» **Aim A**:
In the article on climate change and capitalism below, copy word for word the part that begins with the words "The Global Climate" and ends with "choice — that’s why.".
» **Aim B**:
Continue the article on climate change and capitalism from where it stops.

» **Source document**:
Children, Teach Your Parents Well to Rethink Capitalism

The Global Climate Strike is another example of climate change action that has captured youth imaginations. Hundreds of thousands of school students around the world walked out of class on Friday, May 24, 2019 to stand united and advocate for their governments to take greater action in slashing greenhouse gas emissions. The climate protests took place in more than 1600 towns in over 125 countries. Organizers estimated the number of strikers surpassed the 1.6 million people who took part in the first Global Climate Strike in March.

Why are these children speaking out when so many adults are busy working long hours to accrue wealth in capitalistic lockstep? The children have no other choice — that’s why.

Too many adults think we can plod along as usual. US Senator Dianne Feinstein and her staff were caught off guard earlier this year when young school students, at least one as young as age 7, visited her San Francisco office in hopes of persuading her to support the Green New Deal climate legislation.

“You know what’s interesting about this group? I’ve been doing this for thirty years,” Feinstein lectured. “I know what I’m doing. You come in here and you say, ‘It has to be my way or the highway.’ I don’t respond to that. I’ve gotten elected, I just ran, I was elected by almost a million-vote plurality,” she continued. “And I know what I’m doing. So, you know, maybe people should listen a little bit.”

In a recent Guardian op-ed piece, McDuff argues that we need to fundamentally re-evaluate our relationship to ownership, work, and capital. GND-style proposals unite sweeping environmental policy changes with broader socialist reforms because the disruption is needed to limit temperatures, a move that is incompatible with the dominant corporate influences that control governments, media, and individuals.

Climate Change is at the “Core of Unregulated Capitalism,” according to Author Arundhati Roy

Arundhati Roy, the Booker-winning author of The God of Small Things, rejects the notion that her writing shines a light on unexplored issues. Instead, she questions why those issues have remained unexplored in the first place.

One such issue that Roy has foregrounded is capitalism, saying that those most responsible for creating the climate crisis “will see to it that they profit from the solution that they propose.” In a recent interview with Democracy Now, Roy bemoaned the influence of corporations on the poor and the planet. “The thing is for me, for so many years, people have been fighting this very idea of progress, of infinite growth, which has resulted in what we now call jobless growth. What you have is 9 individuals who own the same as the bottom 100 million.”

She posed an example of a mountain that filled with bauxite, which might be extracted at a huge profit. “Can you look at the mountain and not just calculate its mineral worth? Can you understand that the mountain has much greater value than its mineral worth? It’s a civilizational issue,” she continued. “People who have lived there, who know that mountain, know that it sustains… water and the plains all around it which grow the food, which sustains a whole population. But it’s meant for a corporation that’s been given the mining contract.”

She argued that we’ve been acculturated “never to question the idea of progress.” She suggested it’s as if the elite were looking down at earth and its populations and asking, “What’s our water doing in their rivers? What’s our timber doing in their forests? There is a psychotic refusal,” she explains, “to understand that the survival of the species is connected to the survival of the planet. This sort of progress is a kind of church now — not amenable to reason.”

» **Data segment**:
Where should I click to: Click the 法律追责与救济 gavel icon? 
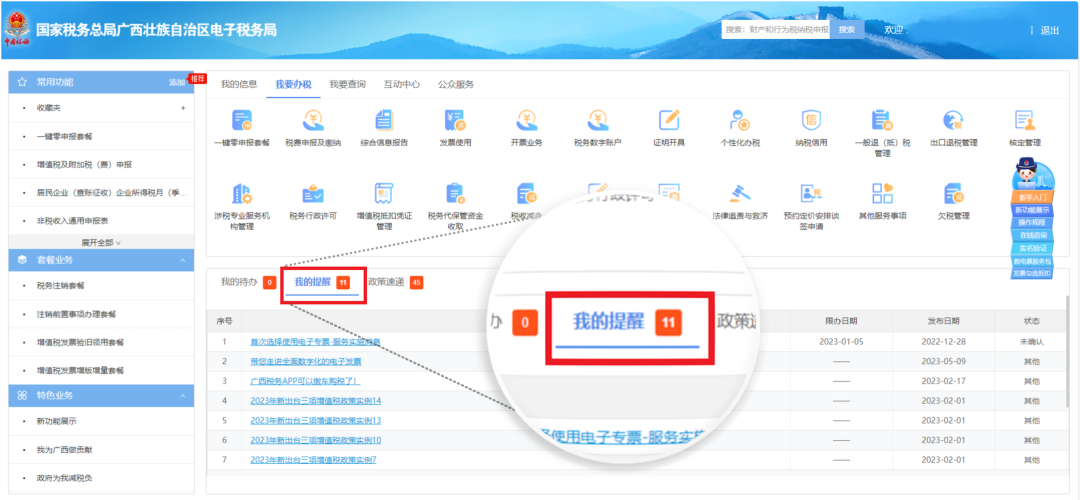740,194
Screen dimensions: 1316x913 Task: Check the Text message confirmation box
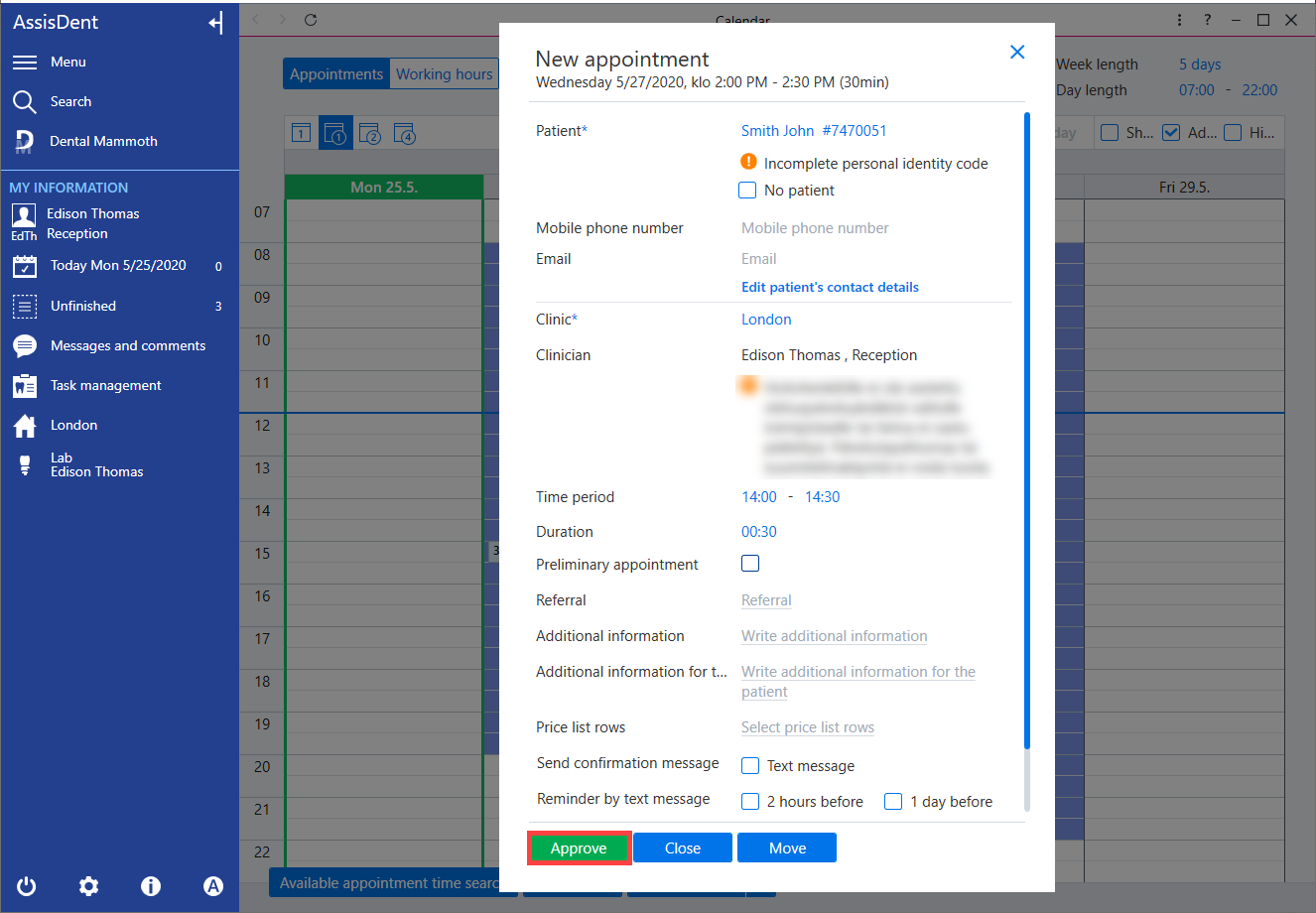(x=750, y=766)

» **Written response A**:
The Global Climate Strike is another example of climate change action that has captured youth imaginations. Hundreds of thousands of school students around the world walked out of class on Friday, May 24, 2019 to stand united and advocate for their governments to take greater action in slashing greenhouse gas emissions. The climate protests took place in more than 1600 towns in over 125 countries. Organizers estimated the number of strikers surpassed the 1.6 million people who took part in the first Global Climate Strike in March.

Why are these children speaking out when so many adults are busy working long hours to accrue wealth in capitalistic lockstep? The children have no other choice — that’s why.

» **Written response B**:
She concludes that the only language around climate change has been “militarized,” in so that conflicts among countries are increasingly based on the shrinking of resources and people clashing to claim them.” The resulting identity — “nationalistic or tribal” — can be traced as the source of the growing inequality and capitalism.

Indigenous people are being evicted from their forest homes, she says, because those forests are needed for their resources. “It’s always the same people that have to pay the price… stripping people of everything they have, there’s little outrage… It strikes at the core of unregulated capitalism… it has the same effect that blasmephy has on religion.”

This theme of dismissing the powerless in society is one on which she has spoken many times, noting last year as monsoon waters receded, the revealed plastic and debris are in-our-face evidence of the role humans have played in the slow destroying of the planet.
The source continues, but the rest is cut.